Today, most of America is focused on the events of 10 years ago. Everyone can tell you where they were, what they were doing, and what they were thinking. Instead of telling you where I WAS, I choose to tell you where I AM.
Physically, I am back in Virginia. My stint in Pennsylvania, the time I felt most …. what’s the word I want….lacking? unhappy? lost? frustrated? isolated?…..regardless, that time has passed. And like a seasoned dumpster diver, I have picked over that time, selecting only the best “goodies” to keep, and have left the rest for the memory landfill.
I have said for years how much I hated Pennsylvania. How Pennsylvania started it by hating me first. (how adult of me) She struck the first blow…I just retaliated. However, through the recent revelation, I have come to realize that I had a lot of wonderful times in Pennsylvania. I met good people, had good times. Not everything was a crapfest. Now, don’t get me wrong, I had plenty of crapfest, but again, it’s my choice to remember only the good, and gloss over the bad as I see fit.
I am more jaded by life, more cynical. I am less likely to trust, although my faith in my beliefs are much stronger. And yet, even through my cynicism, I am more apt to jump to help those in need than to sit idly by and watch someone suffer.
I am stronger in self, as well. I suffered, and I survived. I have lost loved ones, struggled with overwhelming grief and sadness. I have challenged, and won, and challenged and lost. I have fought for my children, my belief system, myself. Not all battles had positive endings, but all were learning experiences, and have made me what I am today.
10 years ago my professional life was all I could ever hope for, but my personal life was a quiet, private shambles. Today, my personal life is wonderful, where my professional life is not where I would hope, what I counted on. Which is better? Which makes for a better person? I know that now I am infinitely happier than I was then, I feel safer, more secure in self than I did then. I also know that now, I find myself …lacking. Sometimes I feel like it’s just not physically possible to have both, to be fully secure. But given the choice, I know that I prefer where I am now, for I can make the changes that I need, whereas before, as a friend said to me “I was putting a band-aid on a gaping chest wound” Painful to hear, and not what I wanted to “see”, but it was the truth. She was right. Unfortunately, we are no longer friends (gee, guess why) and I am unable to tell her I am sorry, and that she was right. I’ve tried, it’s just too late. I am thankful now for her candor, and it is one of the reasons that I do NOT pull punches when someone asks me something. And everyone knows, if you want the truth, Suzy will give it to you with both barrels.

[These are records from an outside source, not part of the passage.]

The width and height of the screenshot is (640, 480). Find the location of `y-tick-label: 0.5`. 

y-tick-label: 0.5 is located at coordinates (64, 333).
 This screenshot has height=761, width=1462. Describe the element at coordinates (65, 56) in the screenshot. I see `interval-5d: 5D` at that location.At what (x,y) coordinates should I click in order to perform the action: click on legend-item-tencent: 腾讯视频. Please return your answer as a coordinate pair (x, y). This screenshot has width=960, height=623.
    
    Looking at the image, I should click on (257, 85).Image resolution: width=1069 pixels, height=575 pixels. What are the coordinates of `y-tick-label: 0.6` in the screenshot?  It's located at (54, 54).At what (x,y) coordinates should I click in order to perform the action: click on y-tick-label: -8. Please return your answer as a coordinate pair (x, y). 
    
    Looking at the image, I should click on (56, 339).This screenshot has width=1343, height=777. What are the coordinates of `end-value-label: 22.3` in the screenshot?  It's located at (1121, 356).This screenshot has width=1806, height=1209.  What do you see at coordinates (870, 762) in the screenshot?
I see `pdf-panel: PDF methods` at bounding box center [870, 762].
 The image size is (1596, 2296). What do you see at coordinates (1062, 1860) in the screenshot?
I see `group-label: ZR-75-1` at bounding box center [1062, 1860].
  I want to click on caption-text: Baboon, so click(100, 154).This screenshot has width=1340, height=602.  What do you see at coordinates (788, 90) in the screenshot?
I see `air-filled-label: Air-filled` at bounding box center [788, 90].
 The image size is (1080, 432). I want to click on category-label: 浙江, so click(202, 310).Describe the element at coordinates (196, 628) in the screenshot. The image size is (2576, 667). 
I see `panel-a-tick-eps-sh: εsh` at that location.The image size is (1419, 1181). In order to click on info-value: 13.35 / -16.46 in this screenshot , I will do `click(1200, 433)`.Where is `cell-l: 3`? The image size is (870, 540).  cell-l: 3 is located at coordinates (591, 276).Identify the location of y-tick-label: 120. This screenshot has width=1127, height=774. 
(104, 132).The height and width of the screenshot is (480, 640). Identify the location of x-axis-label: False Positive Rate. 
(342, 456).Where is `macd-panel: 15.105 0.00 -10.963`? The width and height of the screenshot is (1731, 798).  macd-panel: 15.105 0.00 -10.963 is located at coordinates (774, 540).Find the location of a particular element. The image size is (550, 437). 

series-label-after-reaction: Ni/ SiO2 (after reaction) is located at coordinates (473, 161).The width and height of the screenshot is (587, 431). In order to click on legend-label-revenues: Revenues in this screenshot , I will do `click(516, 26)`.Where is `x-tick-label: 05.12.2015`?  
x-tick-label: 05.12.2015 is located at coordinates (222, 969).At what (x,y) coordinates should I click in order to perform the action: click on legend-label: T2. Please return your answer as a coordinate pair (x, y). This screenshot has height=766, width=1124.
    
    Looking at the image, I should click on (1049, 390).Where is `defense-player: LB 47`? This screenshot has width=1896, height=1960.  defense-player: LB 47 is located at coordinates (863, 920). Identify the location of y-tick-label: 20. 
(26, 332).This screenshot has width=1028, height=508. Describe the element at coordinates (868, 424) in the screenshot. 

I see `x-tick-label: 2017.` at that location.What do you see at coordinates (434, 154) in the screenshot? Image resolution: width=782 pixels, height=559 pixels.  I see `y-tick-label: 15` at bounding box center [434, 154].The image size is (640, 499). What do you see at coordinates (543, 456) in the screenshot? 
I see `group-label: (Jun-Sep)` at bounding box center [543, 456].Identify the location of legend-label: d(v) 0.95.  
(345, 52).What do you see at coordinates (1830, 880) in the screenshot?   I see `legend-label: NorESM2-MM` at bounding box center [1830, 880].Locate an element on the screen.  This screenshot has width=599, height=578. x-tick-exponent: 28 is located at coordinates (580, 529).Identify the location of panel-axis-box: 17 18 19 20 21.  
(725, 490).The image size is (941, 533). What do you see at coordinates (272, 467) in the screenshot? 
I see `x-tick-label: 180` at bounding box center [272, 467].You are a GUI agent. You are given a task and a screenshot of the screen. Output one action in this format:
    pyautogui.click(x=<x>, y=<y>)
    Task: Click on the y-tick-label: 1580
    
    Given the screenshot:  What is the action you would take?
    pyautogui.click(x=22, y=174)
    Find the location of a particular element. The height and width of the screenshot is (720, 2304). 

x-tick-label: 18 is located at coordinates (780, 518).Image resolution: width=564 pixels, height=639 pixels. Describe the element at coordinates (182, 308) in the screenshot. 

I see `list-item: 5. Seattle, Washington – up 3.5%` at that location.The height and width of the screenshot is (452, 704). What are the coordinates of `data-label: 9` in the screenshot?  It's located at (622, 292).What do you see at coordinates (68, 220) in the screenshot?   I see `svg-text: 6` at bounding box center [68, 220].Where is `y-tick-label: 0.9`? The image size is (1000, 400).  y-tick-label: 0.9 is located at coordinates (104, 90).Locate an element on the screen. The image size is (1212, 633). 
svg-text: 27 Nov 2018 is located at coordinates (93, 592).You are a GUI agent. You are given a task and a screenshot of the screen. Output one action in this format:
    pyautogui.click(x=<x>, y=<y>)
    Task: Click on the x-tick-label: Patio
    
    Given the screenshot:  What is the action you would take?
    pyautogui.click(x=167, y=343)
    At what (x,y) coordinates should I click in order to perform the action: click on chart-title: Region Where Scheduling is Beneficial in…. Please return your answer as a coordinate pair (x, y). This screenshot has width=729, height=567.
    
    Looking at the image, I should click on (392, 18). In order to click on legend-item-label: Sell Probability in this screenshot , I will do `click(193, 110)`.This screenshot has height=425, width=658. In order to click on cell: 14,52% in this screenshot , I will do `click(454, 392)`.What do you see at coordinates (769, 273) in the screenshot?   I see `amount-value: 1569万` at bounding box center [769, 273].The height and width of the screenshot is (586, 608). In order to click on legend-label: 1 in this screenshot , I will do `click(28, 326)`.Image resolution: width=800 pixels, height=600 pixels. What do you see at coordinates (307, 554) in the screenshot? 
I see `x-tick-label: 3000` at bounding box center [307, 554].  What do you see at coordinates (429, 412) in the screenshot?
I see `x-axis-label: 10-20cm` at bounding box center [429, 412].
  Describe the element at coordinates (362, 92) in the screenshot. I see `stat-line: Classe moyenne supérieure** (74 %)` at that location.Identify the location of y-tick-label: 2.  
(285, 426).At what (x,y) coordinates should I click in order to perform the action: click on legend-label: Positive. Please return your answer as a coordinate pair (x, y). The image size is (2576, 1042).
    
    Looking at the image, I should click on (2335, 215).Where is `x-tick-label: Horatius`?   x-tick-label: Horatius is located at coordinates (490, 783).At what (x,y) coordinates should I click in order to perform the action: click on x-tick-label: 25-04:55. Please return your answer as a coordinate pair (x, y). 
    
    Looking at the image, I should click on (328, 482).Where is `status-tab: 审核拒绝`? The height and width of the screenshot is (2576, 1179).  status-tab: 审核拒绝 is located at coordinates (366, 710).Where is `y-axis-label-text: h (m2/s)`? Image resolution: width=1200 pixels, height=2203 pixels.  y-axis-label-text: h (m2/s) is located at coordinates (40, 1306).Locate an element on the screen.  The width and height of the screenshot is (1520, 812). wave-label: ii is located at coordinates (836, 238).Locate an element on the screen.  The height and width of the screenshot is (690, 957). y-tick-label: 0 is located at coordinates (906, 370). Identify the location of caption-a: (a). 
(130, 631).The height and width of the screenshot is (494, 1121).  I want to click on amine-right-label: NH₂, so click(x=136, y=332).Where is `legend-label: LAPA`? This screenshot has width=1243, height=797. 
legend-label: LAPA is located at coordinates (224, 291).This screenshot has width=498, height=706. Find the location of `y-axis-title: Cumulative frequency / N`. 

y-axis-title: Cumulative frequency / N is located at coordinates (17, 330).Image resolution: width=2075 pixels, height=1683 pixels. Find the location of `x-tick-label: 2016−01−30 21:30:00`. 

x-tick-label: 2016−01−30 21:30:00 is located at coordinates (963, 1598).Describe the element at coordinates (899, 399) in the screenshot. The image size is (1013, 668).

For so many years I believed that the memory I held of my life “before” (pre-PA) was the only thing that would save me, believed that it was the only truth, the only lifeline. I held hope that if I could only “turn back time” and return my life to what it had been, where I had been, I would be ok. Part of the “great revelation” is that many experiences are tinted with rose-colored glasses, elevated to a status that helps us to gloss over the bad, and highlight the good. Things change, people change, places and situations change. Holding hope for a memory, in the end, only showed me that you can’t go home again, at least, not in the complete sense.
10 years ago, we didn’t have a lot of choices, at first. A situation was presented to us, and we stood in horror trying to unravel the events that were unfolding in and around our lives. Quickly, however, our choices became available to us. We could choose to see what was happening, or choose not to. I know people who did both. We could choose to act, in our families and our communities, or we could choose not to. We could choose a lot of things….some did, some did not. 10 years later, we still have the option to choose. If nothing else. I choose to see me now. Not then. Not past. I cannot change the past, but I can change my future. I can choose the energy I want in my life, and the people I want in it. I can choose to be honest, even when it hurts. I can choose to raise my children as strong, healthy, individuals with a sense of self-worth and strength. I can choose to educate those around me on how to improve their own mental, physical and spiritual lives. I can choose to share, to be kind, and to find my own inner drive and strength. I can remember that, even though a lot of thing can be taken from you, your right to choose your life is not one of them.